## READING PASSAGE

((

Author: Daniel T. McKillop|February 7, 2019

Under the Equitable Doctrine of Judicial Estoppel, Parties are Precluded from Taking a Position in a Case that is Contrary to a Position it has Taken in Earlier Legal Proceedings

Judicial Estoppel Available When Defending New Jersey Spill Act Suits

Under the Equitable Doctrine of Judicial Estoppel, Parties are Precluded from Taking a Position in a Case that is Contrary to a Position it has Taken in Earlier Legal Proceedings

Under the equitable doctrine of judicial estoppel, parties are precluded from taking a position in a case that is contrary to a position it has taken in earlier legal proceedings. As explained by the Appellate Division in Cummings v. Bahr, 295 N.J. Super. 374, 387 (App. Div. 1996), “If a court has based a final decision, even in part, on a party’s assertion, that same party is thereafter precluded from asserting a contradictory position.”

In Terranova et al. v. General Electric Pension Trust et al., the Appellate Division of the New Jersey Superior Court held that the doctrine of judicial estoppel precluded the owners of a gas station from seeking contribution costs under the New Jersey Spill Compensation and Control Act (Spill Act) from certain defendants because the owners had already obtained a court order holding other parties responsible for the contamination at issue.

))

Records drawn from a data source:
((

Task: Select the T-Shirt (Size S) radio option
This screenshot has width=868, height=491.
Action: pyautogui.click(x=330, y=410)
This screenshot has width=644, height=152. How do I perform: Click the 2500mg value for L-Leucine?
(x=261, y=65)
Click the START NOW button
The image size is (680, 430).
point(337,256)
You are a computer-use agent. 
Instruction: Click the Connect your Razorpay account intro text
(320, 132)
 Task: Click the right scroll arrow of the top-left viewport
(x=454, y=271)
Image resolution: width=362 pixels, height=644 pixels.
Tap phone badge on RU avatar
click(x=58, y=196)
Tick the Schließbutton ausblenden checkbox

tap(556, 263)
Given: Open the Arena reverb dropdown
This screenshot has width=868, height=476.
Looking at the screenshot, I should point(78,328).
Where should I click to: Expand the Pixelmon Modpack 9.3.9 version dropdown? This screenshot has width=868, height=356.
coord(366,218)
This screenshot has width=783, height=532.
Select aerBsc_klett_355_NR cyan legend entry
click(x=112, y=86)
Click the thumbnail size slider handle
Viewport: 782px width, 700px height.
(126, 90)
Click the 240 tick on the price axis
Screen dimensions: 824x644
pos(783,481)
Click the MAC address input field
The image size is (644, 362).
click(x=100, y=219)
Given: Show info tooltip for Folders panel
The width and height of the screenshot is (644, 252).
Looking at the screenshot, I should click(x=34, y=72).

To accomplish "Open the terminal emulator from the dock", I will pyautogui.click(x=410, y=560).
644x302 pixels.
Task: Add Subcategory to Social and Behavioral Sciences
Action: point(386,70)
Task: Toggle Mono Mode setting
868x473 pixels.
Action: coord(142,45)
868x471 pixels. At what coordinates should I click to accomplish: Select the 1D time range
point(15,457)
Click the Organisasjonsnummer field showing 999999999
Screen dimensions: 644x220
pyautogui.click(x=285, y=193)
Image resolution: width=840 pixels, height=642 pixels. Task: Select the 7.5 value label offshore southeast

))

Reproduce word for word everything in the passage on judicial estoppel from "In Terranova et" down to "contamination at issue.".

## TASK OUTPUT
In Terranova et al. v. General Electric Pension Trust et al., the Appellate Division of the New Jersey Superior Court held that the doctrine of judicial estoppel precluded the owners of a gas station from seeking contribution costs under the New Jersey Spill Compensation and Control Act (Spill Act) from certain defendants because the owners had already obtained a court order holding other parties responsible for the contamination at issue.